After a botched hit on a casino, John Muller hides out in an office job, where he is mistaken for the psychiatrist Dr. Bartok. The doctor is a dead ringer for Muller, except for a hideous facial scar, which Muller inflicts on his own cheek. But a mistake compromises Muller's masquerade, and he makes one last attempt at escape before fate closes in ...
Every thriller needs a hook. The story has to have something whether it's an individual, a creature, or a catastrophic possibility that puts our lead characters in peril and gives us a reason to care about them. Sometimes said character's own worst tendencies are enough. A man who can't escape his own worst self can make for a solid enough thriller - under the right conditions. 1945's The Scar (also known as Hollow Triumph) is directed by Steve Sekely and stars the always reliable Paul Henreid as a career criminal who can't stop scheming his way into deeper trouble.
John Muller (Paul Henreid) has been in and out of prison his entire adult life. He's brilliant, he's got an education, he doesn't need to pull off petty cons or long shot robberies to make his bread, but he does. After his latest stint in the clink, he cooks up a harebrained scheme to knock over a mobster's casino. When the can't-fail scheme burns up in flames, he's got an army of armed goons searching for him. His only way out of this jam is through the esteemed Dr. Bartok - a man who he shares a remarkable resemblance with save for a long scar. After falling for Bartok's assistant Evelyn (Joan Bennett), Muller concocts a plan to supplant Bartok with himself - right down to replicating the scar on his cheek.
The Scar is a slick atmospheric production that relishes the intricacies of a criminal mind. The audience gets to sit back and enjoy watching Henreid's Muller come up with one slick scheme after another in order to get out of a jam. He's given one opportunity after another to get out of trouble and stay out of it, but his creativity and sharp mind won't let him. Boredom takes over and he relishes in his own brilliance - even when he hasn't thought through all of the angles. His own worst nature gets the better of him.
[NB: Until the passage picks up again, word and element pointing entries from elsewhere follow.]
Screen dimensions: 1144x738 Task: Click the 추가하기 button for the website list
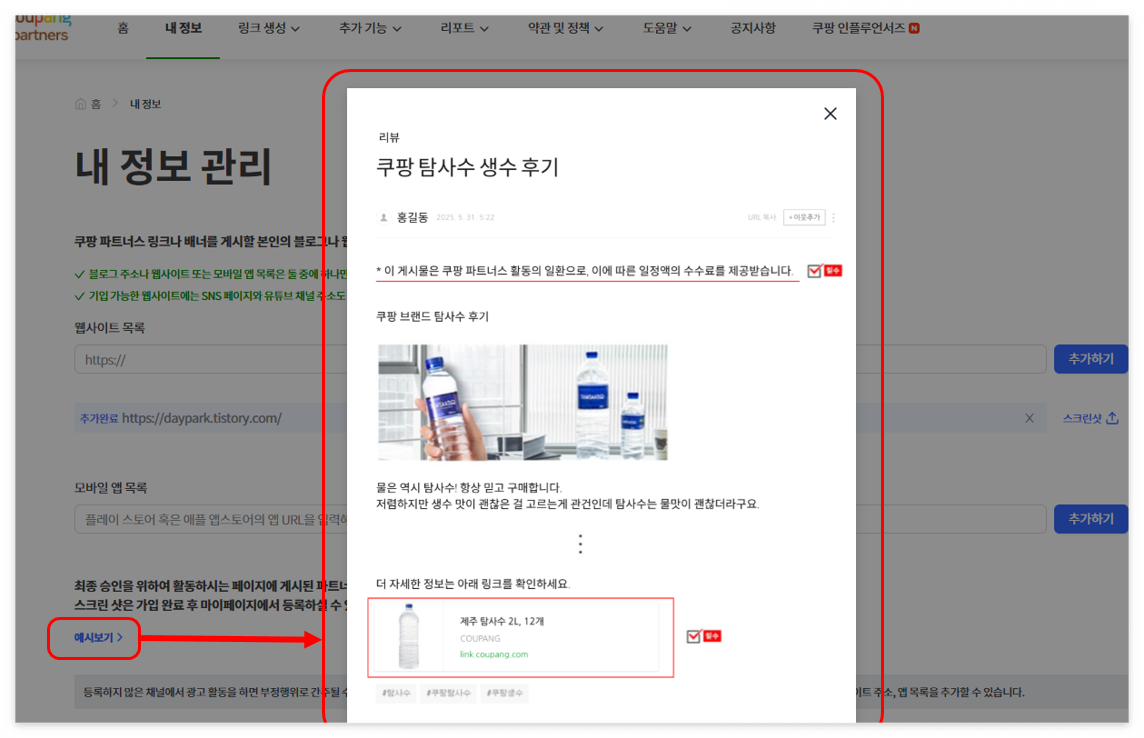1090,359
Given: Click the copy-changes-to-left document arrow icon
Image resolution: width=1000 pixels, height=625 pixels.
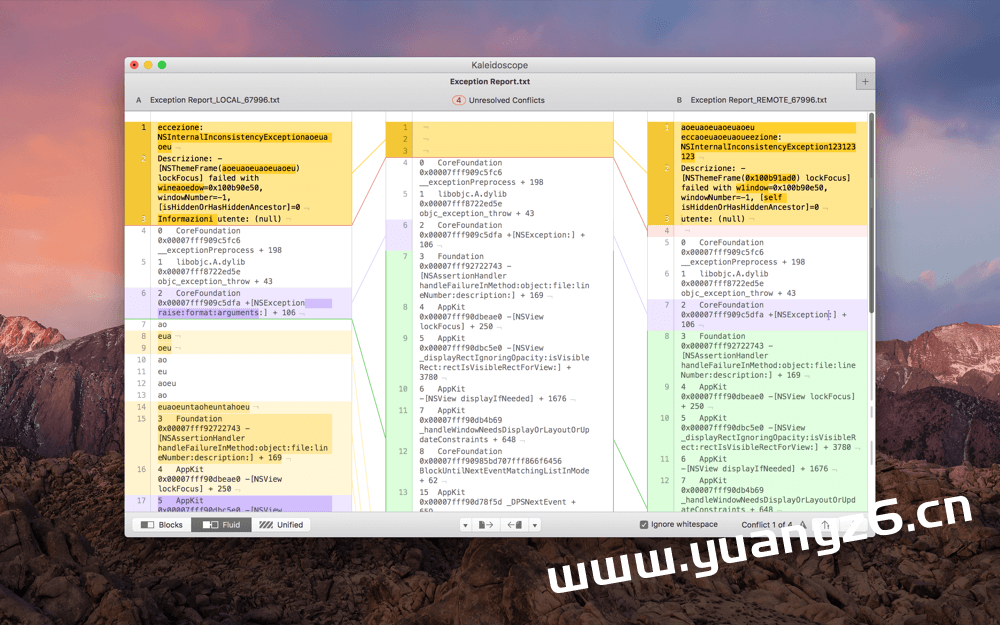Looking at the screenshot, I should click(x=513, y=524).
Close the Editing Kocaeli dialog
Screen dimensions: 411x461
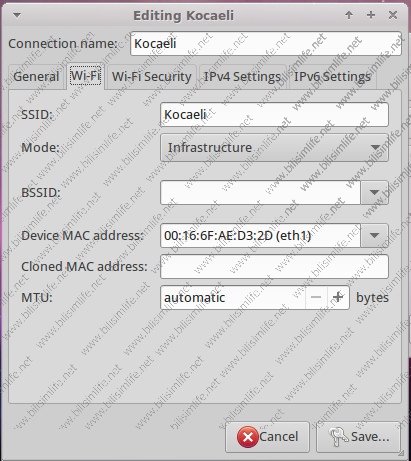[393, 15]
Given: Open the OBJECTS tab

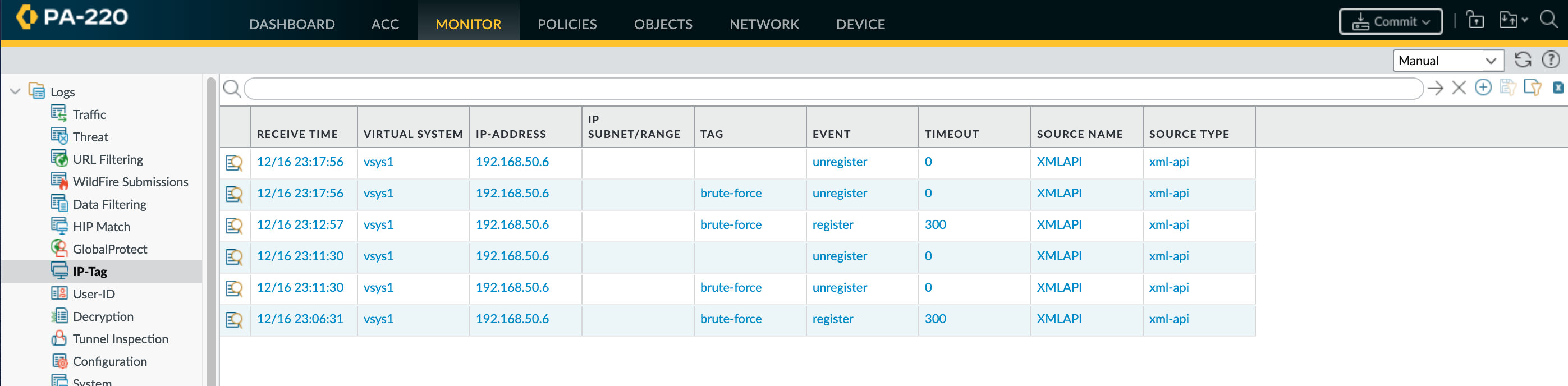Looking at the screenshot, I should (x=663, y=24).
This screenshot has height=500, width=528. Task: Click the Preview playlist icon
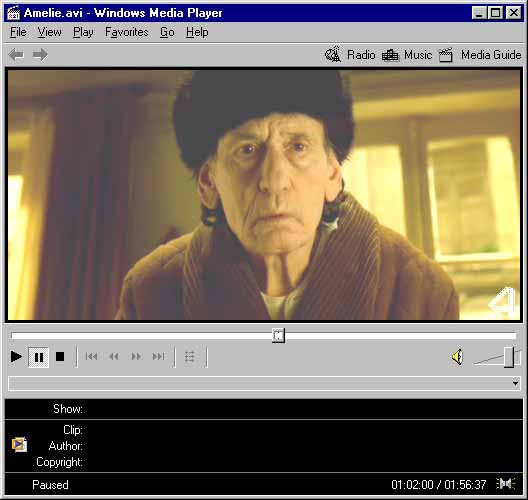pos(190,357)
With a compelling leading turn from Henreid and a solid supportive outing from Joan Bennett, The Scar provides a solid bit of entertainment. It's not entirely successful, some of the schemes Muller cooked up during the 99-minute runtime felt a bit shortsighted, but overall it works. It's a piece of moralizing. "Crime doesn't pay." Thankfully the film doesn't overtly lay out its central theme nor beat the audience over the head with it. Even as a criminal and a murderer, the audience is invested in Muller as a character. You actually want life to work out for the guy. It may be a bit softer than most folks want out of a crime thriller, but The Scar delivers plenty of great material making it worth the time.
Vital Disc Stats: The Blu-ray
The Scar arrives on Blu-ray courtesy of Kino Lorber and their Studio Classics label. Pressed onto a Region A BD-25 disc, the disc is housed in a standard sturdy Blu-ray case. The disc loads directly to a static image main menu with traditional navigation options.
Billed as "Newly Mastered in HD," The Scar arrives with a solid 1.33:1 1080p transfer. Given the age of the film, the print sourced for this transfer is in pretty great shape. Speckling is apparent throughout and there are only a couple instances of severe scratches apparent. Detail levels are strong throughout with a few scenes that face some softness issues. The black and white greyscale of the film offers up some plenty of shadow separation, deep blacks, with even whites. Contrast is under control without any hyper whites or blown out scenes. It's not the greatest HD restoration one will find, but it's perfectly serviceable and fits the needs of the film.
The Scar is given a solid English DTS-HD MA 2.0 mono track to work with. The film's dialogue is front and center and comes through clearly without any interference. Scoring is sharp and moody lending a nice bit of dread to the atmospheric soundtrack. Sound effects help layer in the atmosphere nicely and come through clearly. All around, this is a fine track if not alto dynamic. There is a little bit of hiss and pop present in the early goings of the film but they're not intrusive. All around, for a film of this age, this is a fine audio track.
Like most of Kino Lorber's Studio Classics Releases, bonus features are a bit on the slim side, but the audio commentary with Film Historian Imogen Sara Smith is a great listen and the collection of theatrical trailers are a fun watch.
Audio Commentary With Film Historian Imogen Sara Smith
Crime thrillers are a dime a dozen, but with some great performances and a solid story with steady direction, The Scar is worth the money. Paul Henreid was always a solid performer with a terrific track record and he delivers another memorable turn here. It may not be the greatest crime thriller ever made, but The Scar delivers the goods where it counts. Kino Lorber brings The Scar to Blu-ray in fine order with a better than average A/V presentation and a solid audio commentary making up the meat of the bonus features. Definitely worth a look.